It is most certainly what is called a “first world problem.” The road I normally drive to work is closed. For a week. If you don’t count the road I live one, it’s one of three roads I travel each morning from home to work. The road I live on happens to be a four-mile-long dirt road and luckily I live at one of the ends, just off the first of those three roads (all paved and mostly navigable at forty plus miles per hour) I take to work. Except now that first paved road is closed. Just a small section. Right at the end of my dirt road. And so, for this week, my only way out is to travel across the four-mile-long dirt road. It’s slow. It’s bumpy. It has a few hairpin turns. It’s narrow. And it’s really, really dusty. It’s not unusual to encounter runners, walkers, riders on horseback, and deer on my dusty, narrow dirt road. In some spots it’s barely one car wide. Did I mention it’s slow? Traveling this route adds about 15 minutes to my drive. Each way. 15 minutes is not insignificant in the early morning.
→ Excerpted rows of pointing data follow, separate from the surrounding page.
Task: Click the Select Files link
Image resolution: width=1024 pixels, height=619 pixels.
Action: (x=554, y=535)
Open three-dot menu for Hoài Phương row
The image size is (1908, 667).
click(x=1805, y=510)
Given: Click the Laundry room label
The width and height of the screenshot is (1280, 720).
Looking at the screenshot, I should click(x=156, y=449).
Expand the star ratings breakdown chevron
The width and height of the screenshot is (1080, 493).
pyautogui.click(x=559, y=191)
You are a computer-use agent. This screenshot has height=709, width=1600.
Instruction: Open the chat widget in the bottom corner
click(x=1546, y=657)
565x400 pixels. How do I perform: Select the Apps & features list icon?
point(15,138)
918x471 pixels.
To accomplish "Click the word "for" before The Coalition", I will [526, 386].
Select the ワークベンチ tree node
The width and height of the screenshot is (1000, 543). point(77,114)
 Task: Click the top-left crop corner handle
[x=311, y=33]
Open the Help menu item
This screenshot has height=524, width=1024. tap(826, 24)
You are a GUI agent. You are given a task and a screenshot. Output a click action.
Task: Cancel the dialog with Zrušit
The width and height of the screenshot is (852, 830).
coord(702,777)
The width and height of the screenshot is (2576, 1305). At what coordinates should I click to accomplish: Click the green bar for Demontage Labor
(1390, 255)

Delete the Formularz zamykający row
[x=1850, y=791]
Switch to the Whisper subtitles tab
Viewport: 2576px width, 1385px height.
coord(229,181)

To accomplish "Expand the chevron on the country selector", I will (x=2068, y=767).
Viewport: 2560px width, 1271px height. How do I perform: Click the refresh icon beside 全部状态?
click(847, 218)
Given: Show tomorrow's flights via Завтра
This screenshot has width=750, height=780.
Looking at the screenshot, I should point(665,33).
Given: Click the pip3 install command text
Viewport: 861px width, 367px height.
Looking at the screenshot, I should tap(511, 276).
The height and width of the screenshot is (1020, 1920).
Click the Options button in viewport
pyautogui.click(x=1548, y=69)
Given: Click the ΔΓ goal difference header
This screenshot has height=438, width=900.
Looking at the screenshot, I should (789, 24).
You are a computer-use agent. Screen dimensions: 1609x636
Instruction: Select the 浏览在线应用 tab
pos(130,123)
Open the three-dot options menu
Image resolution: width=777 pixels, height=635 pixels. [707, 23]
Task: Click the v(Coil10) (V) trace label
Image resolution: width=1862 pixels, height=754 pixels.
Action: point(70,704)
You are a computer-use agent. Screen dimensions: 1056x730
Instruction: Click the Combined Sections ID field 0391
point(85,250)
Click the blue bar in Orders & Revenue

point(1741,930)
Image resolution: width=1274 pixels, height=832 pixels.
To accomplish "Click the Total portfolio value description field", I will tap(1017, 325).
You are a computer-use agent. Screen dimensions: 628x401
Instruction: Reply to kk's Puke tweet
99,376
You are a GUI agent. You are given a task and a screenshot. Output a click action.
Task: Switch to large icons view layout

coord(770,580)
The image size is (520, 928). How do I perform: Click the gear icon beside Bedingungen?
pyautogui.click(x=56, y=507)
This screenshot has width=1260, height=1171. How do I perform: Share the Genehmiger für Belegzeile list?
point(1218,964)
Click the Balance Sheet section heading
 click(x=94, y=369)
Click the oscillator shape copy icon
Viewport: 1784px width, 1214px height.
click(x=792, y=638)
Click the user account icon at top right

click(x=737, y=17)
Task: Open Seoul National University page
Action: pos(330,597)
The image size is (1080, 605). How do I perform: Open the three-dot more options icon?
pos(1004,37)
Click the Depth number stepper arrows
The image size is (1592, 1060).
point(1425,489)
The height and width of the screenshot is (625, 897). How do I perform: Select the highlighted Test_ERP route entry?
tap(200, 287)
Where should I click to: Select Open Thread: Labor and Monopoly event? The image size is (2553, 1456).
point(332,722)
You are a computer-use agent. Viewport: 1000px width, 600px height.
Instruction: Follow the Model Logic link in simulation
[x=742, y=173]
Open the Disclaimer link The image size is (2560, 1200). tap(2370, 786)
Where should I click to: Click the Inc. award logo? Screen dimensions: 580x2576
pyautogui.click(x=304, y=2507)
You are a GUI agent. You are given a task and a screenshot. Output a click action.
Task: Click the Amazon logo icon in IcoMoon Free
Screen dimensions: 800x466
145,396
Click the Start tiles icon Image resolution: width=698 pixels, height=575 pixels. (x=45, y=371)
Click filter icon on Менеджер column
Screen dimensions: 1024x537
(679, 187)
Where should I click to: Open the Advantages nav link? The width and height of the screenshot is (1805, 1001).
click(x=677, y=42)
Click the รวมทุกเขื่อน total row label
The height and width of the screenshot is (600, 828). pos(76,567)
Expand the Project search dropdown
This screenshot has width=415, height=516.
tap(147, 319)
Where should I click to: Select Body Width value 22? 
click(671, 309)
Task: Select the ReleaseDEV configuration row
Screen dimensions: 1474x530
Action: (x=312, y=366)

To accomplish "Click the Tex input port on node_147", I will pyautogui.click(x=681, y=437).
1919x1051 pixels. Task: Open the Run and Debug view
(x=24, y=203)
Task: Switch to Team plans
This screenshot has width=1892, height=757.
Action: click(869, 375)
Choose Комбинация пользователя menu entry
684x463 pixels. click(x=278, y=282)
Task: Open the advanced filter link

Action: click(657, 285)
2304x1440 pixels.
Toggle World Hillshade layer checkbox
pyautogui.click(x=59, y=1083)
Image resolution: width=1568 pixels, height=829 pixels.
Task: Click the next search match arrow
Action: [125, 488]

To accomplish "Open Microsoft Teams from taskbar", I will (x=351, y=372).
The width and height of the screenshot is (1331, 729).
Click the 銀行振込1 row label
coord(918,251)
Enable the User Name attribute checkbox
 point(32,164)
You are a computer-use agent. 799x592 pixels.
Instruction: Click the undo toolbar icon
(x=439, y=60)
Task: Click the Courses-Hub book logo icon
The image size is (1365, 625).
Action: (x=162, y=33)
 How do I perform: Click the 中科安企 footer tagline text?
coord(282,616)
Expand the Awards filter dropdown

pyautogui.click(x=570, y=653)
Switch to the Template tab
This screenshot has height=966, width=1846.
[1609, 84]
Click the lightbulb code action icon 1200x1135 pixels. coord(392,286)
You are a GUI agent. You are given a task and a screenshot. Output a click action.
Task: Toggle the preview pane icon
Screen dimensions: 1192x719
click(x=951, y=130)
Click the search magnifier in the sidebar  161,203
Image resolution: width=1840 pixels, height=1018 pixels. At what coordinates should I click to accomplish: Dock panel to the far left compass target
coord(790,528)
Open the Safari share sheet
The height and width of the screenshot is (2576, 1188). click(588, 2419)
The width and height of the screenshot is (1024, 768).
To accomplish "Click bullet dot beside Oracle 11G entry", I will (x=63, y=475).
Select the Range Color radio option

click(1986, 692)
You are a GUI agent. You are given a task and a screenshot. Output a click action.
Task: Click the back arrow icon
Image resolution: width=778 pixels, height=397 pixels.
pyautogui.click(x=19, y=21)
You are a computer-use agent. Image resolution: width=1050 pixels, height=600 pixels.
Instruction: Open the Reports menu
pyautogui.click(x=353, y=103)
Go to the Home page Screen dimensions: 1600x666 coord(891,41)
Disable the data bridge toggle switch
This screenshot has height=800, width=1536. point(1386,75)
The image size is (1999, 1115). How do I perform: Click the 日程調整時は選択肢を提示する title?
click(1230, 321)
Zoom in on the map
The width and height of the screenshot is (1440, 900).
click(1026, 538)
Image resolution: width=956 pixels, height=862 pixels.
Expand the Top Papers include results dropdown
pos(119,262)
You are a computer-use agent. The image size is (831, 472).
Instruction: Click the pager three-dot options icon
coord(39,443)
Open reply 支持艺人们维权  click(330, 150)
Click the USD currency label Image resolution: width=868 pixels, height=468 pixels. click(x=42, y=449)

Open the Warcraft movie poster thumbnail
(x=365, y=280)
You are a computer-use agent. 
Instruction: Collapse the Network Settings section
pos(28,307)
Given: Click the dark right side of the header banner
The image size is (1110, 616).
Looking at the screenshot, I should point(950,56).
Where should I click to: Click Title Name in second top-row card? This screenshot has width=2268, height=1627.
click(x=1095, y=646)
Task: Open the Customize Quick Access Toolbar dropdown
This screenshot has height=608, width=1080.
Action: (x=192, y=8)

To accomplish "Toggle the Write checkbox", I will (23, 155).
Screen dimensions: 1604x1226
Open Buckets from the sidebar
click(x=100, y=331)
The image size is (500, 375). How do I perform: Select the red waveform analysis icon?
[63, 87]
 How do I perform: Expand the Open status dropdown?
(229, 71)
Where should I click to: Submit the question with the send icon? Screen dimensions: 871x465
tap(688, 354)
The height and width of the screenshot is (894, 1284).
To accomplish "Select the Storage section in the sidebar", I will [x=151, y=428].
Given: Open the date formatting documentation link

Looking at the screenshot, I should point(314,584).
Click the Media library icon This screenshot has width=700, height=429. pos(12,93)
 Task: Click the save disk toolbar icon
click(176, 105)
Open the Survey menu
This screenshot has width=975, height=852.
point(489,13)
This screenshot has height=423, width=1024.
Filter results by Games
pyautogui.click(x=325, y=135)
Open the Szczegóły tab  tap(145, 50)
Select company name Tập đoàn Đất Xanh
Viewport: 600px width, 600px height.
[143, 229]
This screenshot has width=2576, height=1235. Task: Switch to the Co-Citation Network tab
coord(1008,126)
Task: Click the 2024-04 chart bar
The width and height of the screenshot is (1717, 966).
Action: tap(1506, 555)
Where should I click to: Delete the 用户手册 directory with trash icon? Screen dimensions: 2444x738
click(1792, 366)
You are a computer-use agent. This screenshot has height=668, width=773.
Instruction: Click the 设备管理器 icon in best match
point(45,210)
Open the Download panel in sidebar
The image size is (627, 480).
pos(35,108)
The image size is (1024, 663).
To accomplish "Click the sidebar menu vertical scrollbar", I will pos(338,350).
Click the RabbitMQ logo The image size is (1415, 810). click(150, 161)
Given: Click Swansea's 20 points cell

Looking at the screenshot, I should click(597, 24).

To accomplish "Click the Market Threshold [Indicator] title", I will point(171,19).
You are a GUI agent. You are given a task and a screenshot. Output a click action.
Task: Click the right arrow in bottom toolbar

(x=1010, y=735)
And…my dirt road is beautiful. Rural. Usually quiet. Expansive farms outlined by black four-board fences line the route. A rolling pasture with cows is not even a mile past my home. Just beyond that are fields with donkeys one one side and two handsome horses on the other. Some parts of the road wind between thick forests and I’m briefly surrounded by tall trees and a green canopy. I catch a glimpse of the rushing river as I pass the part of the road close to a steep drop off that runs right down to the water. I drive slowly, looking from side to side, listening to the silence before I emerge onto the paved road where I’m forced to pick up my speed, pay attention to traffic, and turn my thoughts to the day that lies ahead.
My closed road first-world, week-long problem is a gift. I know that.